### [REQUIRED WORK]
- a) From the Riemann-Lebesgue Theorem page, write out the text from "Then $f$ is" to "has measure $0$." word for word.
- b) In the Riemann-Lebesgue Theorem page, what condition on the set of discontinuities of the bounded mapping f is equivalent to f being Riemann integrable?

### [PROVIDED PASSAGE]
# Riemann-Lebesgue Theorem

## Theorem

Let $f: \left[{a \,.\,.\, b}\right] \to \R$ be a bounded mapping.

Let $\mu$ be a one-dimensional Lebesgue measure.

Then $f$ is Riemann integrable if and only if the set of all discontinuities of $f$ is a $\mu$-null set.

## Proof

### Necessary Condition

Suppose that $f$ is Riemann integrable.

We need to prove that the set of all discontinuities of $f$ has measure $0$.

Let, for some positive real number $s$:

$A_s = \left\{{x \in \left[{a \,.\,.\, b}\right]: \omega_f \left({x}\right) > s}\right\}$

where

$\omega_f \left({x}\right) = \displaystyle \inf \left\{{\omega_f \left({I}\right): I \in N_x}\right\}$

where

$\omega_f \left({I}\right) = \displaystyle \sup \left\{{\left\vert{f \left({y}\right) - f \left({z}\right)}\right\vert: y, z \in I \cap \left[{a \,.\,.\, b}\right]}\right\}$
$N_x$ is the set of open subset neighborhoods of $x$

$\omega_f \left({x}\right)$ and $\omega_f \left({I}\right)$ are called the oscillations of $f$ at a point and on a set respectively.

### [DATA]
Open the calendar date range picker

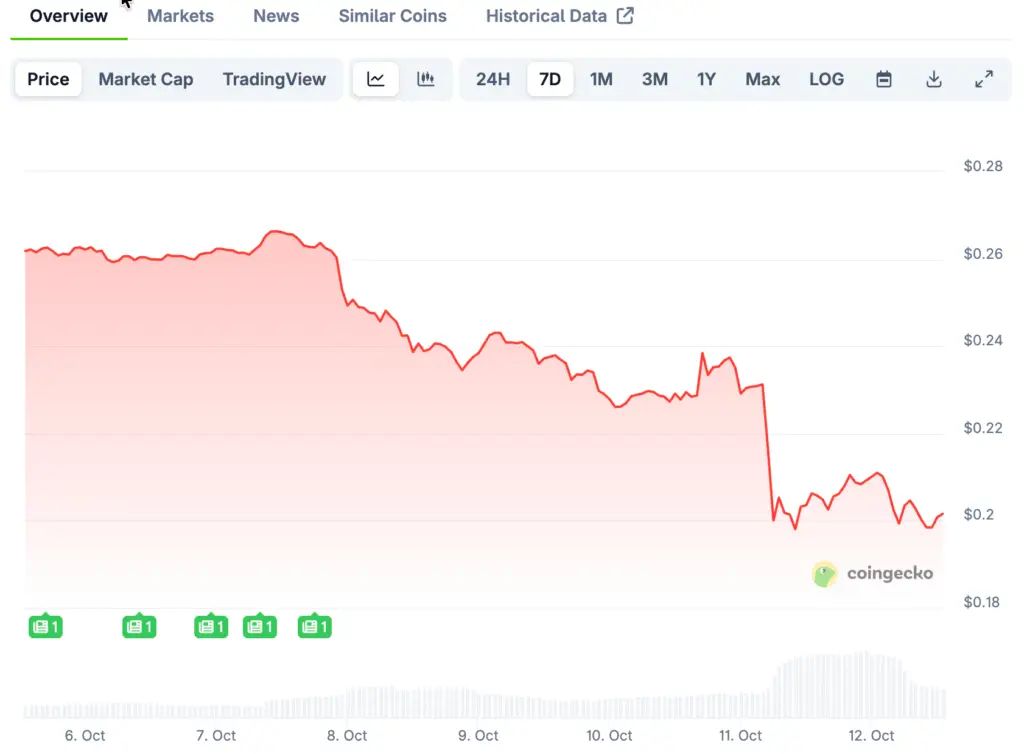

### [FULL ANSWERS]
- a)
Then $f$ is Riemann integrable if and only if the set of all discontinuities of $f$ is a $\mu$-null set.

## Proof

### Necessary Condition

Suppose that $f$ is Riemann integrable.

We need to prove that the set of all discontinuities of $f$ has measure $0$.

- b) The set of all discontinuities of f must be a μ-null set.